Theater of the Absurd

Posted by on Mar 31, 2019 in Blog, Featured | 8 comments

Theater of the Absurd

My wife, Farn, and I were reminiscing about our early years together recently and all of a sudden remembered an incident that we hadn’t thought about for years. It’s a funny story and I’m in the mood for capturing something with some humor in it.

Farn and I were up in St. Paul, Minnesota visiting my grandparents for a week one summer when we were both in college in Wisconsin. We were preparing to head a bit north to White Bear Lake to visit some friends of my grandparents. These friends were extremely proper, so my grandparents encouraged us to dress up and to be on our best behavior before we set off for this gorgeous house, right on the lake—with expansive lawns, a gazebo overlooking the lake, and a dock and sailboat.

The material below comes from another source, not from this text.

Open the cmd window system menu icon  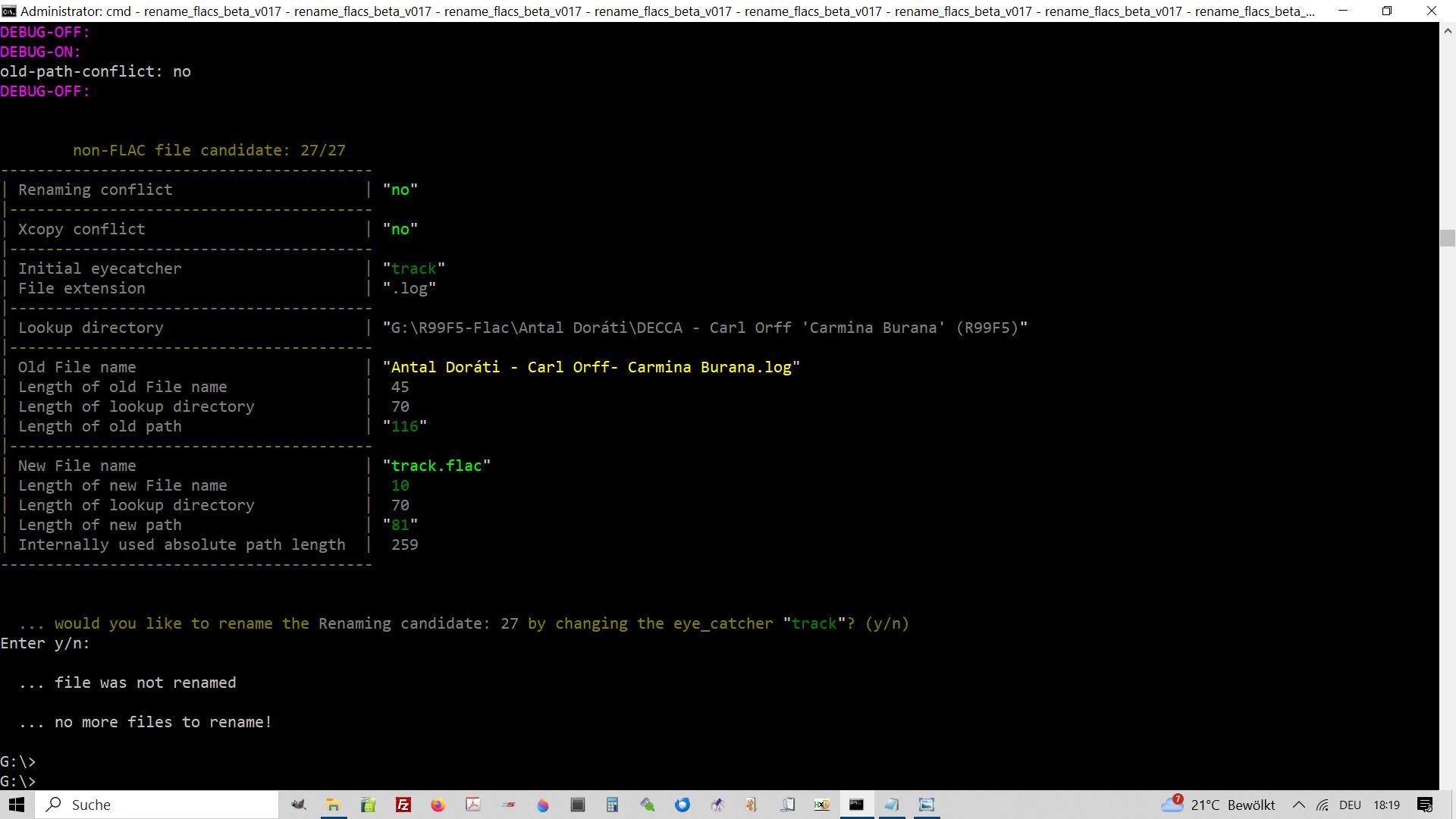pyautogui.click(x=9, y=11)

I remember sitting in the gazebo with Farn, attempting to have a serious conversation with Mr. Jones, the patriarch of this family. He was sitting across from us with his martini, white dinner jacket, and dapper style. We were munching on guacamole dip and crackers when all of a sudden, this glob of guacamole fell onto the lapel of his white dinner jacket.  He was in the middle of a story so we couldn’t alert him, but we watched with bated breath as the green glob slowly rolled down his jacket.

Instantly following this episode, out of the corner of our eyes, we saw his basset hound wandering up behind him as he continued talking. All of a sudden, the dog leaned over and started dry heaving, finally throwing up.  Mr. Jones was oblivious to all of this while Farn and I were struggling to keep our composure as we pretended to listen to him.

We then went inside for dinner. It was a huge, formal table with more plates and glasses than we had ever seen. Once we sat down, Mr. Jones announced that we should wait for his mother, an elderly woman, to come down the stairs. We all sat there quietly listening for 20 minutes as she slowly made her way downstairs, muttering to herself the entire way, as her cane tapped the staircase impatiently.  

All of these random incidents were beginning to build up and I desperately avoided Farn’s eyes for fear we would start laughing.  But then there was the final act. Once Mr. Jones’s mother was seated, we all started dinner. Mrs. Jones turned to us and began asking us about our life in college. Unfortunately, she had a tic. As she was talking, her head would periodically fly backwards, and her hand, holding her fork, would slam down on her plate. We were stunned. Yet she continued on, not at all self-conscious about her movements. Everyone else at the table knew about her tic and just carried on with dinner, smiling and chatting comfortably.

Over the course of our meal, we got used to her tic and she was a delightful, charming woman. It sobered us up. We knew it was wrong to laugh at her mannerisms. But oh, what a day! Upon sharing this bizarre sequence of events with my grandparents on our way back to St. Paul, even they joined us in laughing. That afternoon and evening are etched in stone for both Farn and me.  What made it so memorable was the interplay between funny, spontaneous incidents occurring in that somewhat stuffy and proper environment.

8 Comments

  1. Funny story, John, but I am left with the question about the ultimate destination of the blob of guacamole, and whether Mr. Jones ever noticed it.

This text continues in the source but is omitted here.